Question: "What is the United Methodist Church, and what do Methodists believe?"

Answer: The United Methodist Church is the largest American mainline denomination, with nearly 12 million members in 42,000 congregations worldwide. The United Methodist Church is a participating member of the World Council of Churches and the National Council of Churches and is one of the leading proponents of ecumenism today. The church was formed in 1968 with a merger of the Evangelical United Brethren Church and the Methodist Church, but its roots go back to England in the 1730s.

John and Charles Wesley were missionaries in the Church of England and had returned home after an unsuccessful mission in the colony of Georgia. They were disillusioned and discouraged with their own faith and began attending prayer meetings on Aldersgate Street in London, searching for answers. In 1738, both brothers had revival experiences, which John described as being “strangely warmed” in the heart. With this newfound excitement and energy in spiritual matters, they and their Aldersgate companions began to develop guidelines, or “methods,” in seeking spiritual renewal. This led to a national renewal movement within the Church of England. This revival was then brought to America by colonists. The early Methodist movement in America was mostly led by laypeople in the 1760s and was still within the communion of the Anglican Church. In 1769 and 1771, John Wesley sent preachers, including Francis Asbury, to the Colonies to help strengthen and guide the Methodist efforts. During the Revolutionary War, the Methodists were an unpopular lot due to John Wesley’s Tory stance and the unwillingness of many Methodist preachers to take up arms in support of the Colonies. Following the Revolution, Wesley saw the need to develop a distinctly American church communion, and the Methodist Episcopal Church in America was formed in Baltimore in 1784.

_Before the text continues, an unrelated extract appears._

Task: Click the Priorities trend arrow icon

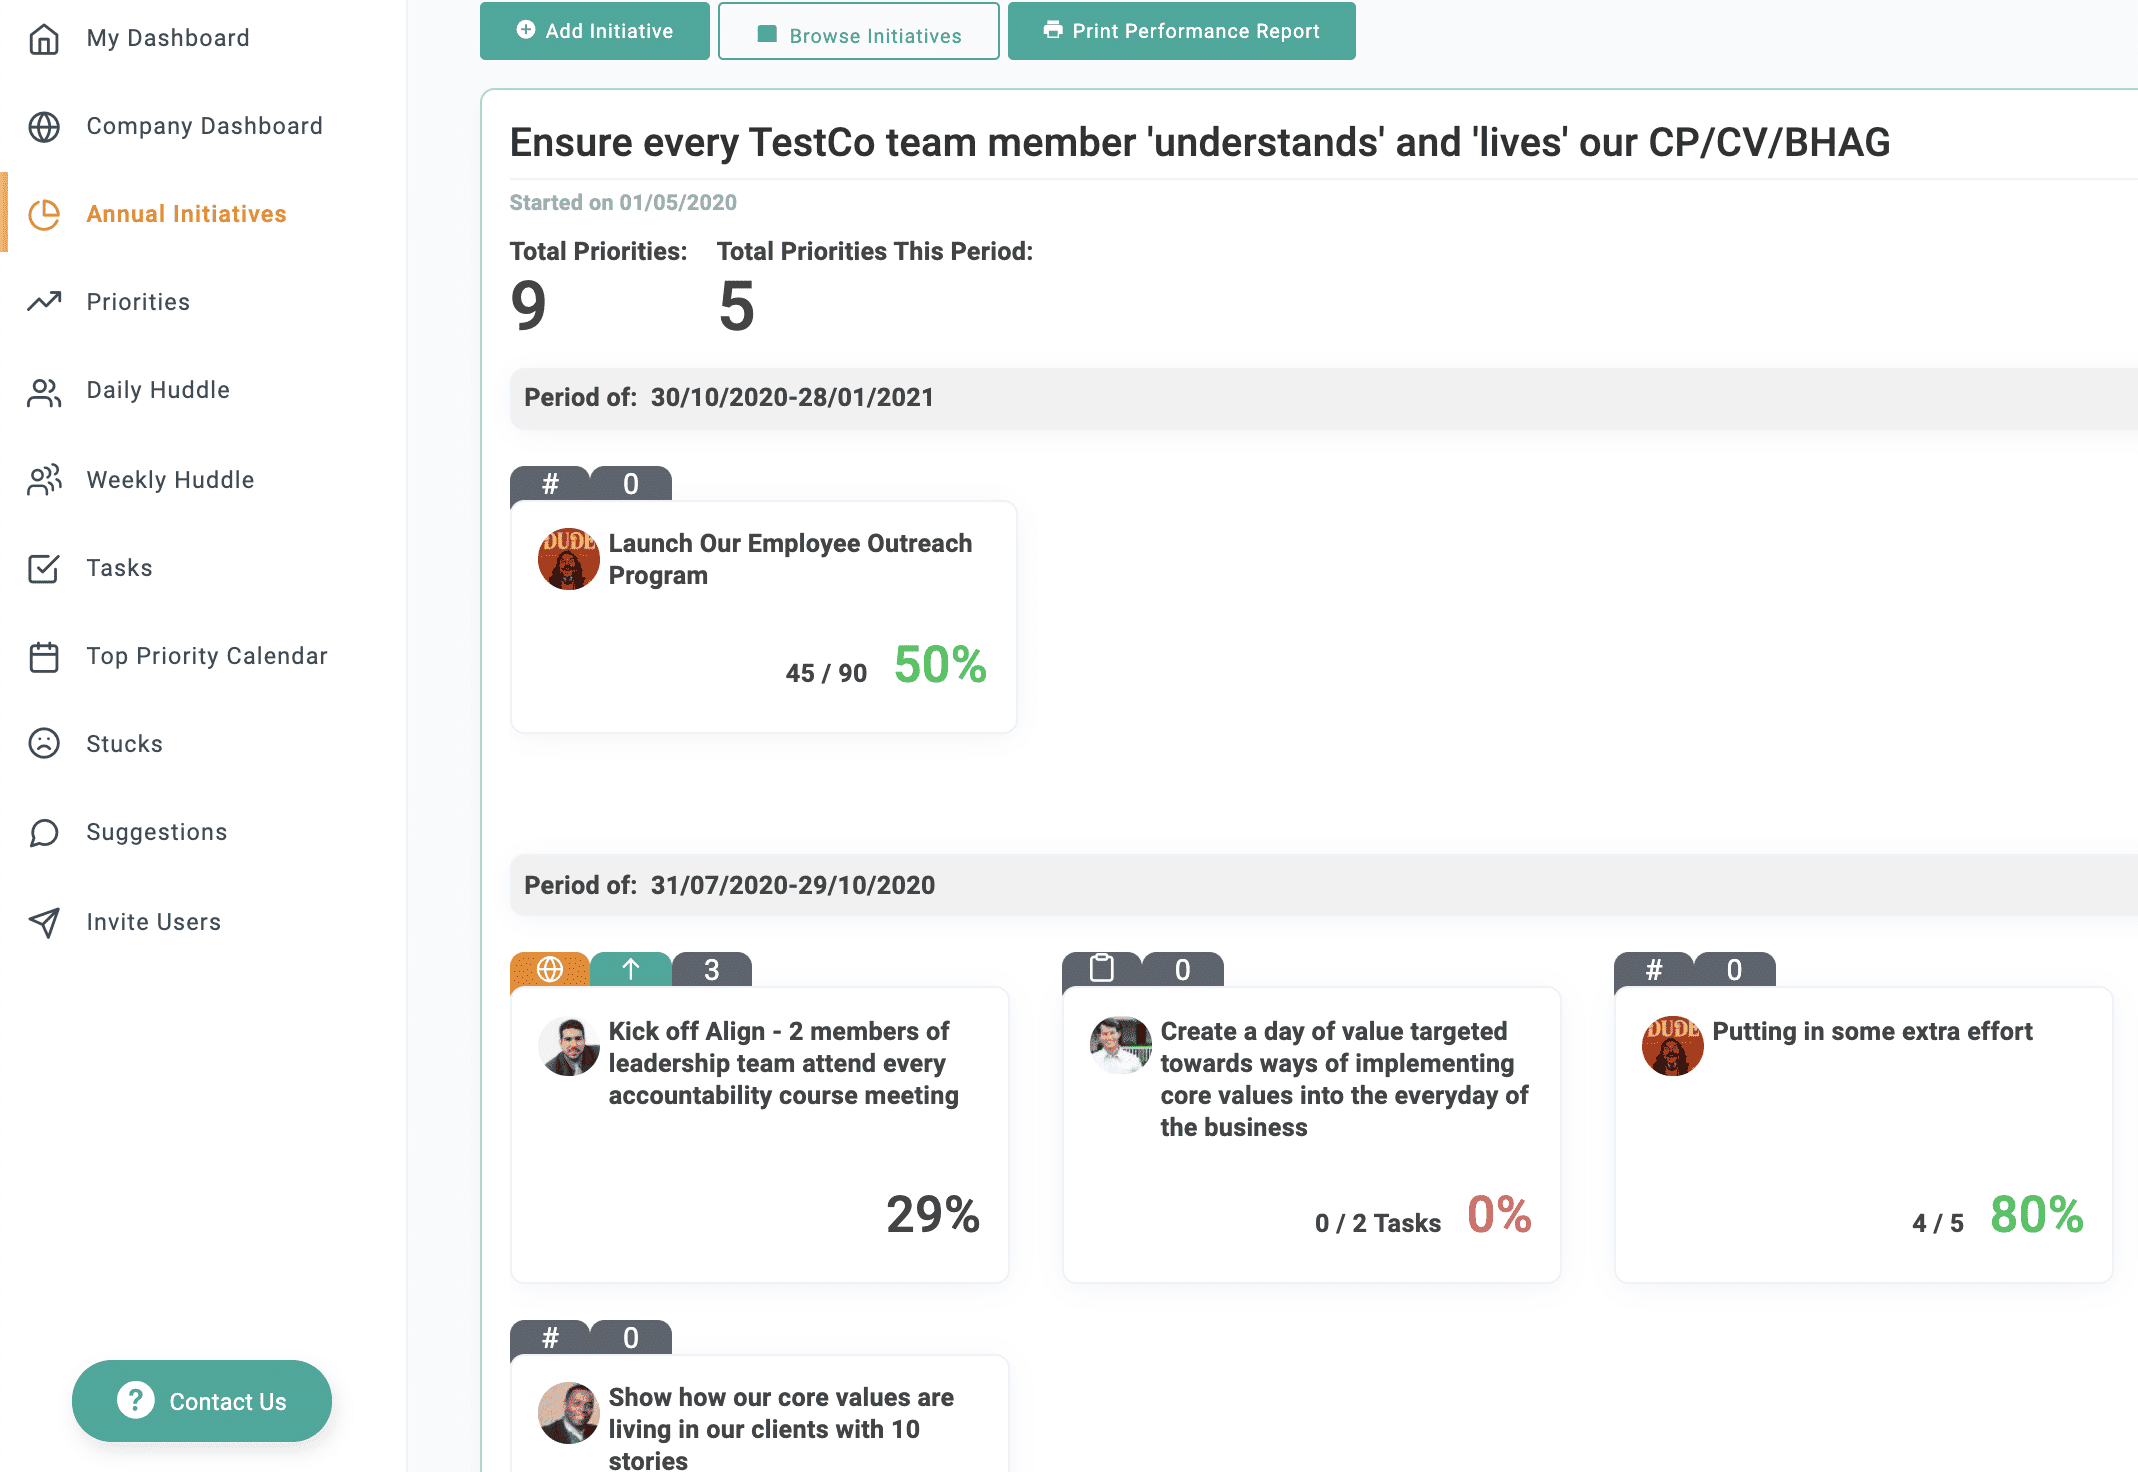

From the very start, the Methodists were concerned with personal holiness and emphasized the need for an experience of salvation. To that end, they were involved in the earliest Sunday schools, and the first church publishing house in America was formed by the Methodists in 1789. The Methodists were an integral part of the Second Great Awakening (1790—1840) and made use of revival meetings and camp meetings to call people to conversion. The concept of circuit-riding preachers was developed by the Methodists—a preacher would travel from settlement to settlement, preaching and serving the people there until there was a large enough body to call a full-time pastor. Circuit riders were a big part of the frontier church in the new country.

The Methodist Episcopal Church had its share of rifts, even in the early years. In 1816 the African Methodist Episcopal Church was formed by Richard Allen, an emancipated slave who had been mistreated in the established church. In 1821 the African Methodist Episcopal Zion Church was formed by former slaves for similar reasons. In 1830 the Methodist Protestant Church was formed because the church would not grant representation of the laity or permit the election of presiding elders (this rift was reconciled with a merger in 1939). Today, the main struggles within the United Methodist Church regard the place of homosexuals within the church. Historically, the church has always condemned homosexual practice as sin, and that is still the official position of the church. There is a liberal movement within the church to grant full communion to practicing homosexuals and even to ordain homosexual clergy. The division resulted in a split of the denomination, with many conservative Methodists disaffiliating and forming the Global Methodist Church

Regarding doctrine, the Methodist Church follows general Wesleyan theology. Belief in the sinfulness of man, the holiness of God, the deity of Jesus Christ, and the literal death, burial, and resurrection of Jesus for the salvation of man are held in common with other Christian churches. Belief in the inerrancy of Scripture is low among Methodists, although they affirm the authority of the Bible (2 Timothy 3:16).

Though there are individual members and Methodist congregations who are more conservative, many have given in to pragmatism, liberalism, or political correctness: the United Methodist Church ordains women pastors, for example, and supports abortion (the church is, according to the Methodist Book of Discipline, “reluctant to approve abortion,” yet in practice it approves all forms of abortion; plus, the United Methodist Church was a founding member of the Religious Coalition for Reproductive Choice, a pro-abortion group).